# Exercise
Write out each record exactly as it stands. No pictures belong in the copy.

Dataset entries
··········

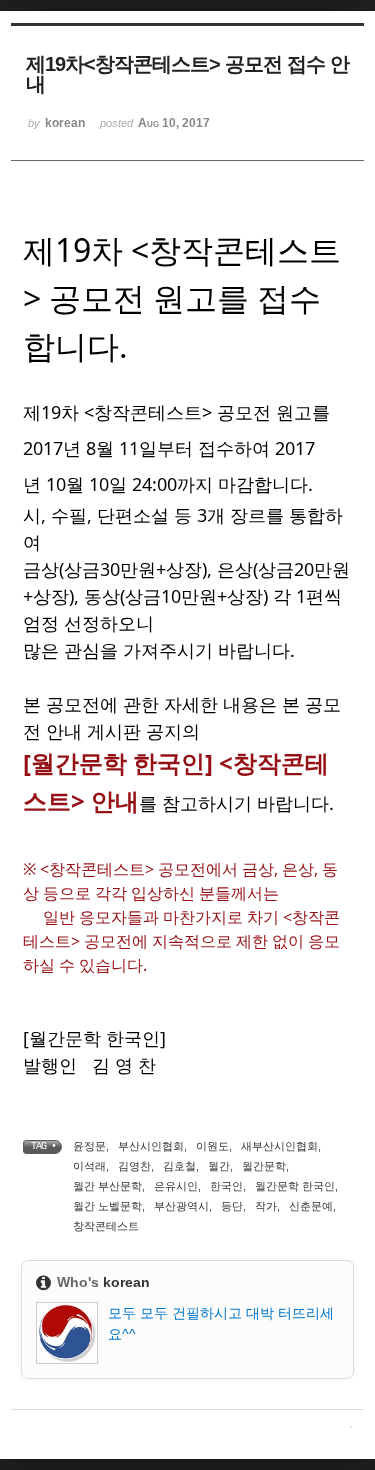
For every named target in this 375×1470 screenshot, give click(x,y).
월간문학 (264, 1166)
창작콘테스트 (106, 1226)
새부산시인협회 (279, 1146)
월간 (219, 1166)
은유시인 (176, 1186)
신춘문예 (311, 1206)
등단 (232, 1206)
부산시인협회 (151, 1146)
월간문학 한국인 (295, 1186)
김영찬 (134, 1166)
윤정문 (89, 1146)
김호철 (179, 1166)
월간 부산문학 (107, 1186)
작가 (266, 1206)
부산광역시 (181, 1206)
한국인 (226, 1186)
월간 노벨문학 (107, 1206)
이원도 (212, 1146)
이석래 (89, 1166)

··········

# Task response
For every named target in this 375×1470 screenshot, give click(x,y).
월간문학 (264, 1166)
창작콘테스트 (106, 1226)
새부산시인협회 (279, 1146)
월간 (219, 1166)
은유시인 (176, 1186)
신춘문예 (311, 1206)
등단 (232, 1206)
부산시인협회 (151, 1146)
월간문학 한국인 (295, 1186)
김영찬 (134, 1166)
윤정문 (89, 1146)
김호철 (179, 1166)
월간 부산문학 (107, 1186)
작가 (266, 1206)
부산광역시 (181, 1206)
한국인 (226, 1186)
월간 노벨문학 (107, 1206)
이원도 (212, 1146)
이석래 (89, 1166)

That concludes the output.